[Collected data entries]
☆ ☆ ☆ ☆ ☆ ☆ ☆

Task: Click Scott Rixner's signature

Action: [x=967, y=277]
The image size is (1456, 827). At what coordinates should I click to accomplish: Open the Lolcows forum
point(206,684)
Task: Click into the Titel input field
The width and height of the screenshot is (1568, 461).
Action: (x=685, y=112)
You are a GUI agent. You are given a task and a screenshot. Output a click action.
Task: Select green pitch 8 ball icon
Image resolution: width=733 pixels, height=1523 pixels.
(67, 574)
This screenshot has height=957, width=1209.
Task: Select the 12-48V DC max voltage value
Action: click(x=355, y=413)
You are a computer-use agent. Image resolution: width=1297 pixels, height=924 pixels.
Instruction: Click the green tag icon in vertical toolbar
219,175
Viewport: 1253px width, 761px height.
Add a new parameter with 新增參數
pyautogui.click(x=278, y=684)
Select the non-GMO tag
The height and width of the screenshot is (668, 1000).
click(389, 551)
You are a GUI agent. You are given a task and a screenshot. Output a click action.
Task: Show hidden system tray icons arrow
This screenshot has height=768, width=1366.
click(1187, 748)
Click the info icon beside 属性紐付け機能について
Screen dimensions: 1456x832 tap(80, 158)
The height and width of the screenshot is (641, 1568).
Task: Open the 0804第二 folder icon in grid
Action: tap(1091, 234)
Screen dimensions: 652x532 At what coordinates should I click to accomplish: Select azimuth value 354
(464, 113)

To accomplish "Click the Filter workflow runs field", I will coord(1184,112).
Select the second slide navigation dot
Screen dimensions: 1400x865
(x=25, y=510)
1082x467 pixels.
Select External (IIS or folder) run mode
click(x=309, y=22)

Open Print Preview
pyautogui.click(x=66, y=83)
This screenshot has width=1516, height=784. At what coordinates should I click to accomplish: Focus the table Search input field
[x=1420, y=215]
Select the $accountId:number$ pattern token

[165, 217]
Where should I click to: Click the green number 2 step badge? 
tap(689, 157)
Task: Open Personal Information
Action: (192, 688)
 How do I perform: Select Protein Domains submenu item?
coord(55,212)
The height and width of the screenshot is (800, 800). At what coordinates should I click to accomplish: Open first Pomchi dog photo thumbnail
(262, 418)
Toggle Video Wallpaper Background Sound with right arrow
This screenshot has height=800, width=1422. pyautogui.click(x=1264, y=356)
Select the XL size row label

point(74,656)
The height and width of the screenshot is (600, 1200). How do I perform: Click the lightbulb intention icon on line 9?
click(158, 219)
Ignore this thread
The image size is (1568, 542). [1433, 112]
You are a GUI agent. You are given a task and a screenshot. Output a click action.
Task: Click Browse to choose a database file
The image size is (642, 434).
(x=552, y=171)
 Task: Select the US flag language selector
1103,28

☆ ☆ ☆ ☆ ☆ ☆ ☆

■ Activity ■
So that nothing differs from the original, transcribe all of the records above.

■ Your response ■
Task: Click Scott Rixner's signature

Action: [x=967, y=277]
The image size is (1456, 827). At what coordinates should I click to accomplish: Open the Lolcows forum
point(206,684)
Task: Click into the Titel input field
The width and height of the screenshot is (1568, 461).
Action: (x=685, y=112)
You are a GUI agent. You are given a task and a screenshot. Output a click action.
Task: Select green pitch 8 ball icon
Image resolution: width=733 pixels, height=1523 pixels.
(67, 574)
This screenshot has height=957, width=1209.
Task: Select the 12-48V DC max voltage value
Action: click(x=355, y=413)
You are a computer-use agent. Image resolution: width=1297 pixels, height=924 pixels.
Instruction: Click the green tag icon in vertical toolbar
219,175
Viewport: 1253px width, 761px height.
Add a new parameter with 新增參數
pyautogui.click(x=278, y=684)
Select the non-GMO tag
The height and width of the screenshot is (668, 1000).
click(389, 551)
You are a GUI agent. You are given a task and a screenshot. Output a click action.
Task: Show hidden system tray icons arrow
This screenshot has height=768, width=1366.
click(1187, 748)
Click the info icon beside 属性紐付け機能について
Screen dimensions: 1456x832 tap(80, 158)
The height and width of the screenshot is (641, 1568).
Task: Open the 0804第二 folder icon in grid
Action: tap(1091, 234)
Screen dimensions: 652x532 At what coordinates should I click to accomplish: Select azimuth value 354
(464, 113)

To accomplish "Click the Filter workflow runs field", I will coord(1184,112).
Select the second slide navigation dot
Screen dimensions: 1400x865
(x=25, y=510)
1082x467 pixels.
Select External (IIS or folder) run mode
click(x=309, y=22)

Open Print Preview
pyautogui.click(x=66, y=83)
This screenshot has width=1516, height=784. At what coordinates should I click to accomplish: Focus the table Search input field
[x=1420, y=215]
Select the $accountId:number$ pattern token

[165, 217]
Where should I click to: Click the green number 2 step badge? 
tap(689, 157)
Task: Open Personal Information
Action: (192, 688)
 How do I perform: Select Protein Domains submenu item?
coord(55,212)
The height and width of the screenshot is (800, 800). At what coordinates should I click to accomplish: Open first Pomchi dog photo thumbnail
(262, 418)
Toggle Video Wallpaper Background Sound with right arrow
This screenshot has height=800, width=1422. pyautogui.click(x=1264, y=356)
Select the XL size row label

point(74,656)
The height and width of the screenshot is (600, 1200). How do I perform: Click the lightbulb intention icon on line 9?
click(158, 219)
Ignore this thread
The image size is (1568, 542). [1433, 112]
You are a GUI agent. You are given a task and a screenshot. Output a click action.
Task: Click Browse to choose a database file
The image size is (642, 434).
(x=552, y=171)
 Task: Select the US flag language selector
1103,28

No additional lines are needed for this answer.